Perché non reagiscono, perché non si alzano e se ne vanno, mi chiedevo ingenuamente mentre nella rotonda di Capitol Hill il nuovo presidente approfittava della cerimonia del giuramento per […]

(di Antonio Padellaro – ilfattoquotidiano.it) – “Attacca, attacca, attacca. Non ammettere mai nulla, nega tutto. Devi essere disposto a fare qualsiasi cosa a chiunque per vincere”. I consigli di Roy Cohn, mentore del giovane Donald Trump
Perché non reagiscono, perché non si alzano e se ne vanno, mi chiedevo ingenuamente mentre nella rotonda di Capitol Hill il nuovo presidente approfittava della cerimonia del giuramento per mollare dei sonori ceffoni al predecessore Joe Biden e alla sconfitta Kamala Harris, seduti accanto. Certo che non avrebbero potuto e non soltanto per preservare quell’immagine di unità rituale delle istituzioni che il popolo americano giustamente pretende nella solennità del passaggio dei poteri. Il fatto è che i finti sorrisi stampati sulla facce dei due big democratici fanno parte di una consuetudine a cui l’establishment si aggrappa soprattutto quando si trova a mal partito: stare comunque al gioco (non vale per Trump che la volta precedente il tavolo lo ha rovesciato). Vero è che con uno sguardo più cattivo si sarebbe potuto notare che sotto la sedia del presidente uscente si snodava una lunga coda di paglia. Con quale coraggio, infatti, Biden avrebbe potuto contestare la grazia di massa concessa dal padrone della Casa Bianca agli assalitori di Capitol Hill quando lui si era portato avanti con il lavoro concedendo analoga clemenza al figliolo scapestrato? Oltre che a figure eminenti della sua amministrazione per sottrarle alle grinfie del vendicativo tycoon? Umanamente si inorridisce per le foto dei migranti in catene postate su ordine dello Studio Ovale, a uso e consumo del popolo Maga. Perché mai quella stessa indignazione non scattò quando a cura della presidenza Biden furono firmati ben 270 mila provvedimenti di espulsione per altrettanti irregolari? Forse perché quelle non furono chiamate deportazioni e si evitò di vantarsene attraverso le più crude immagini? Se brutalità e ipocrisia sono le due facce della stessa medaglia forse diventa più comprensibile il silenzio del Partito democratico che, pur sconfitto, dovrebbe, secondo l’abc della politica, concedere qualche segnale di reazione al proprio elettorato per cercare di scuoterlo dopo la batosta subita. Anche perché i Repubblicani hanno una maggioranza numericamente fragile nei due rami del Parlamento e tra diciotto mesi le elezioni di metà mandato potrebbero rovesciare i rapporti di forza. Purché ciò avvenga con una vigorosa riscossa e non semplicemente lucrando sugli errori di chi governa. Se però si vuole stare al gioco si eviti poi di frignare accusando chi con una mano distribuisce le carte e con l’altra impugna un nodoso bastone.

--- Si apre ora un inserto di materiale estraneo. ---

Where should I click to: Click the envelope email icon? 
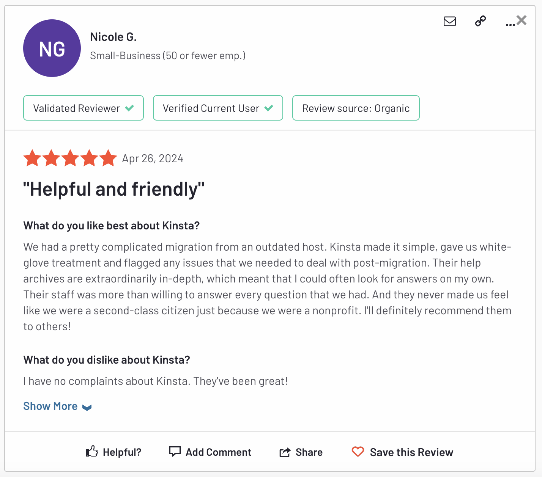[x=450, y=21]
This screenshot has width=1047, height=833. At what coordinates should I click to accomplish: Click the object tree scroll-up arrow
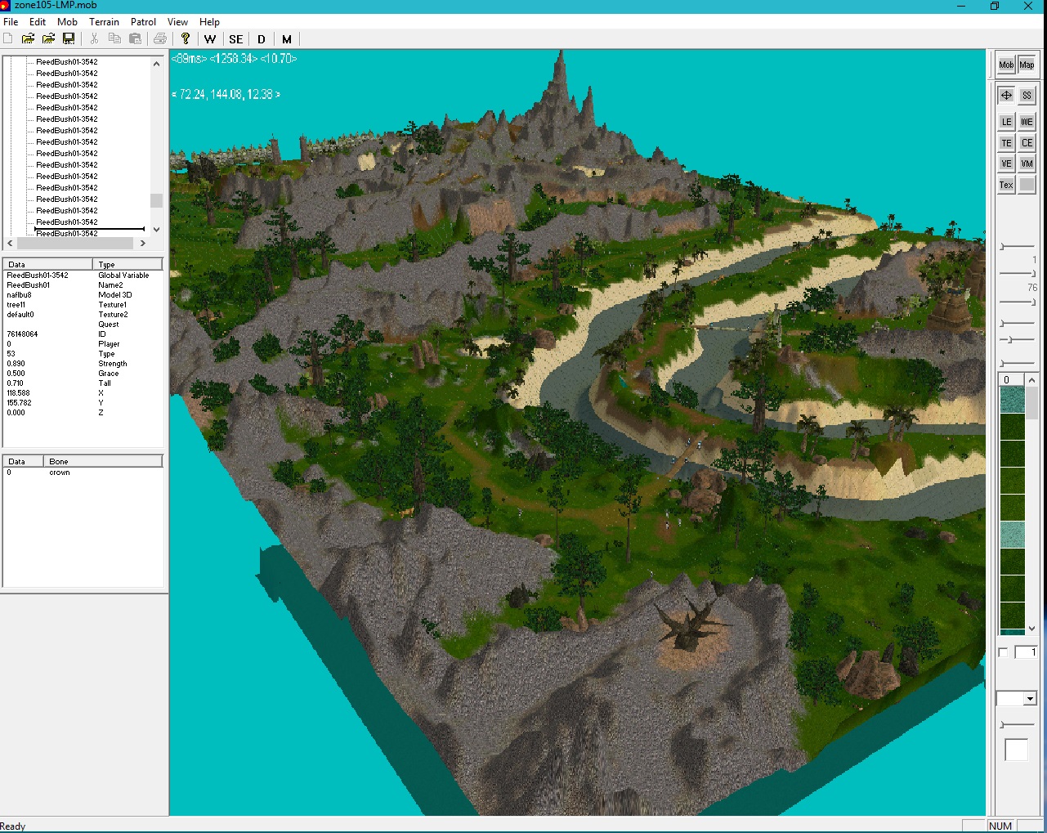[156, 63]
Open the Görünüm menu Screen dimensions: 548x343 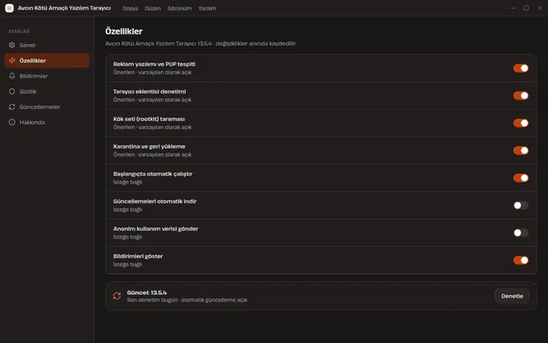pyautogui.click(x=180, y=9)
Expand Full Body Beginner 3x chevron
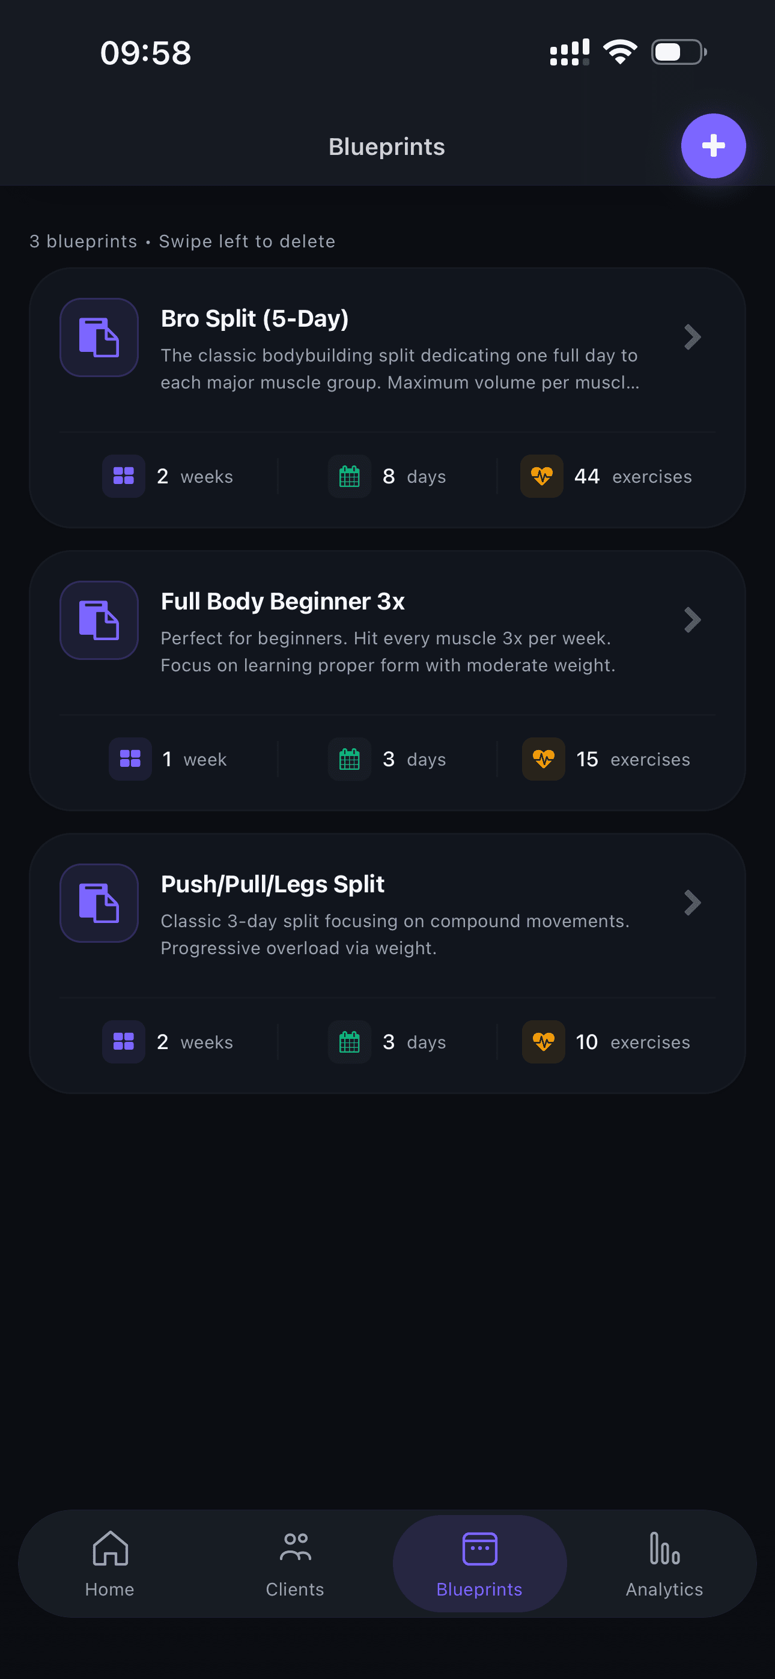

Nei “Ritratti del coraggio” John F. Kennedy (il cui nipote negazionista dei vaccini regge la Sanità trumpiana) racconta di come il senatore Oscar W. Underwood, dell’Alabama, alla vigilia della Convenzione democratica del 1924, fu esortato dai suoi consiglieri a non dire nulla che avesse potuto offendere il Ku Klux Klan, allora una nuova potenza nascente negli stati del Sud. Al contrario, il senatore si batté con vigore, ma senza successo, per far includere nel programma del partito una clausola ostile al Klan; come risultato la delegazione della Louisiana e quella di altri Stati meridionali lo piantarono pubblicamente, e da quel momento le sue possibilità per la Presidenza si ridussero a zero. E non poté neppure essere rieletto al Senato. Scrive Kennedy che “se il senatore Underwood si fosse conformato nell’Alabama alla sana regola politica di aver l’aria di dire qualcosa senza dirla, non vi sarebbe stata nessuna vera opposizione alla sua permanenza in Senato per il resto della sua vita”.